What are wraparound services?
According to Masters in Special Education, wraparound services involve members of a child’s natural support group and agency professionals joining to form a treatment team for helping a child overcome problematic mental health or behavioral issues.
“A psychological professional meets with the child for assessment and to determine a diagnosis,” Masters in Special Education says.
“Therapeutic goals will be set, along with measurement criteria, and the team will work with the child across the settings of home, school and community in order to teach new behaviors, monitor progress and revise the treatment plan as current objectives are met.”
A new approach to youth criminal offenses
Wraparound services are a far better alternative than what usually arises when youths commit offenses on school property.
In most case, juveniles are arrested, which leads to court expenses.
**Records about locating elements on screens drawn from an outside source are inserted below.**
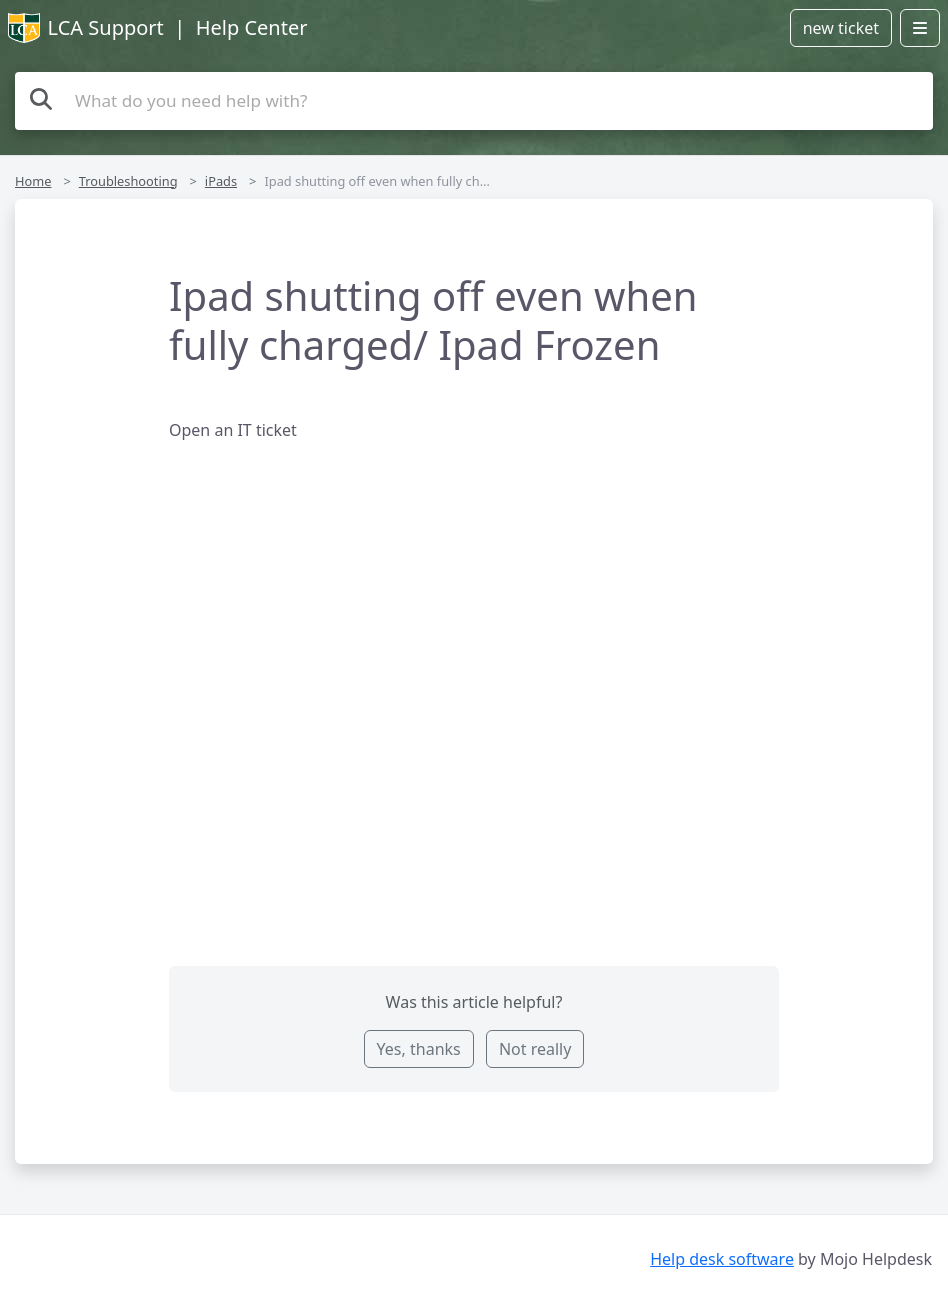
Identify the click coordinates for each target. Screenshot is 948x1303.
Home (33, 181)
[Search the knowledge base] (474, 101)
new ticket (841, 28)
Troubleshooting (128, 181)
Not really (535, 1049)
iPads (221, 181)
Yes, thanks (419, 1049)
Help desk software (722, 1259)
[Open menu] (920, 28)
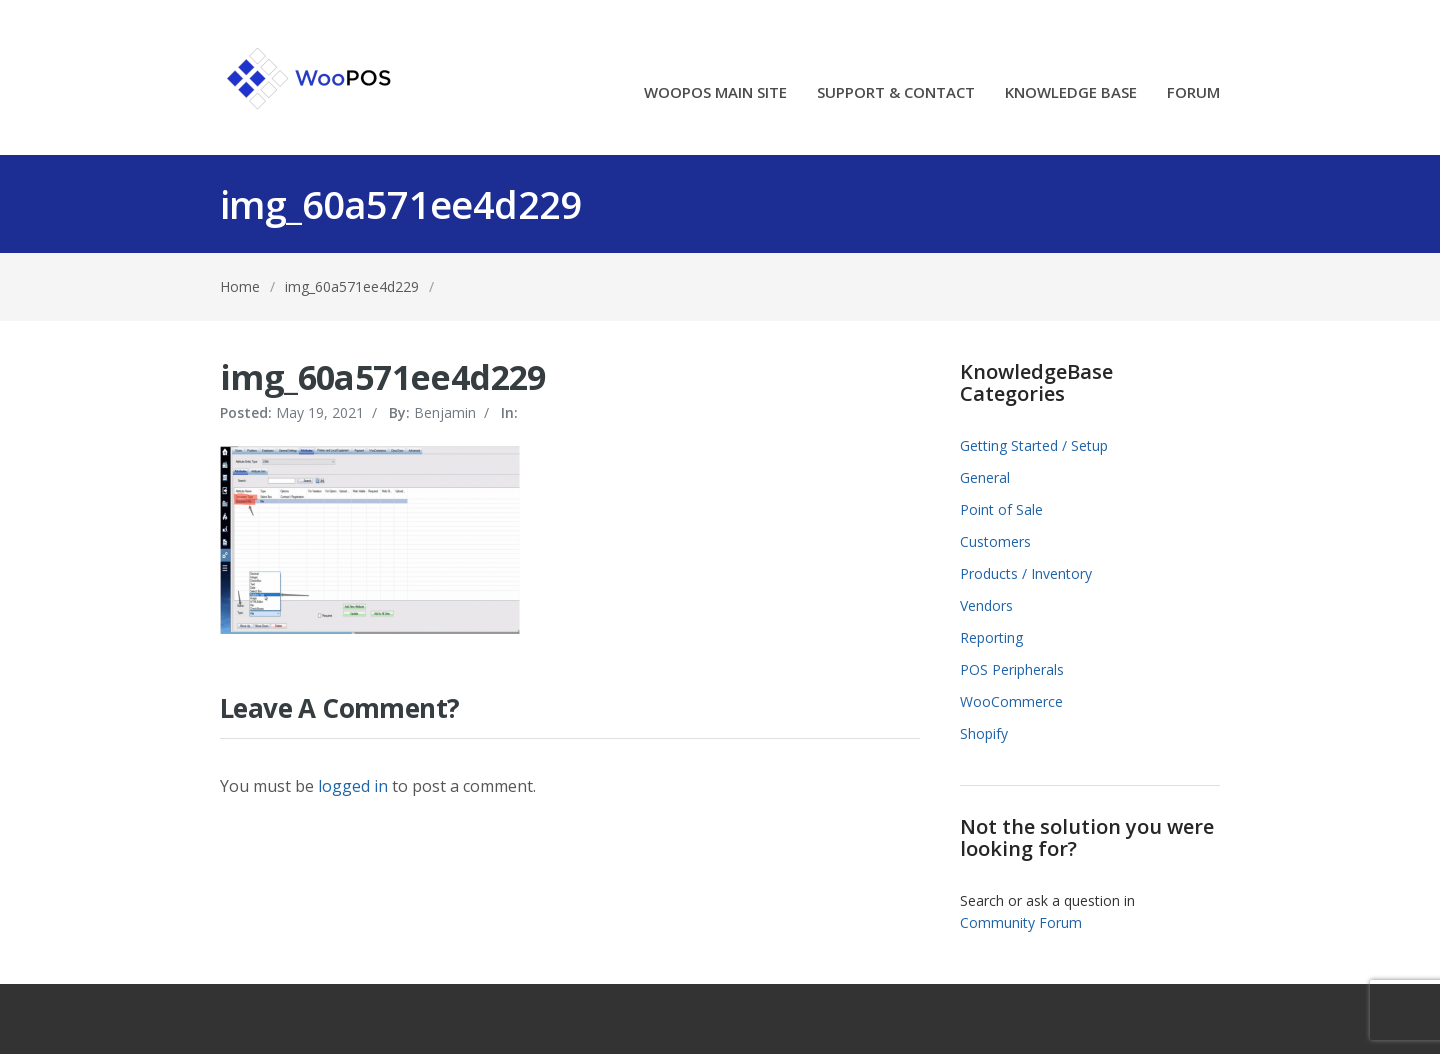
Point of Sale (1001, 509)
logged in (353, 786)
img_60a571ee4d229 (352, 286)
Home (240, 286)
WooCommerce (1011, 701)
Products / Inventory (1026, 573)
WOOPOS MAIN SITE (715, 93)
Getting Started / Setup (1034, 445)
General (985, 477)
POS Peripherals (1012, 669)
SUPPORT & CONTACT (896, 93)
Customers (995, 541)
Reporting (991, 637)
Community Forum (1021, 922)
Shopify (984, 733)
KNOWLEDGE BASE (1071, 93)
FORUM (1193, 93)
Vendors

And court proceedings are followed by short stays in supervised detention and confinement facilities.
The constructive diversion program is especially needed in Harris County.
According to state data reported by Houston Public Media, Harris County accounted for around 25 percent of all youths sent to juvenile prison in Texas last year.
Known as the Law Enforcement Assisted Diversion (LEAD) initiative, the program was launched by My Brother’s Keeper (MBK)—an initiative of the city’s Health Department and the office of Harris County Precinct 1 Commissioner Rodney Ellis.
Instead of pre-trial interventions, the LEAD program halts the legal process before it begins by diverting would-be arrestees before they’re handcuffed and charged by the Harris County District Attorney’s Office.
Harris County and the city of Houston will leverage their resources to provide coordination of services to these youths. They chose Attucks Middle School to launch the pilot program since the school had over 40 student arrests in the past year alone—the highest number in the Houston Independent School District.
Director of the Houston Health Department, Stephen Williams, said providing mental and behavioral health services to youths at the point of entry to the juvenile justice system “will more likely address the deeper root causes that promoted the behavior in the first place.”
The Neal Davis Law Firm firmly believes in supervision, intervention and leniency for juvenile offenders, and we applaud this effort.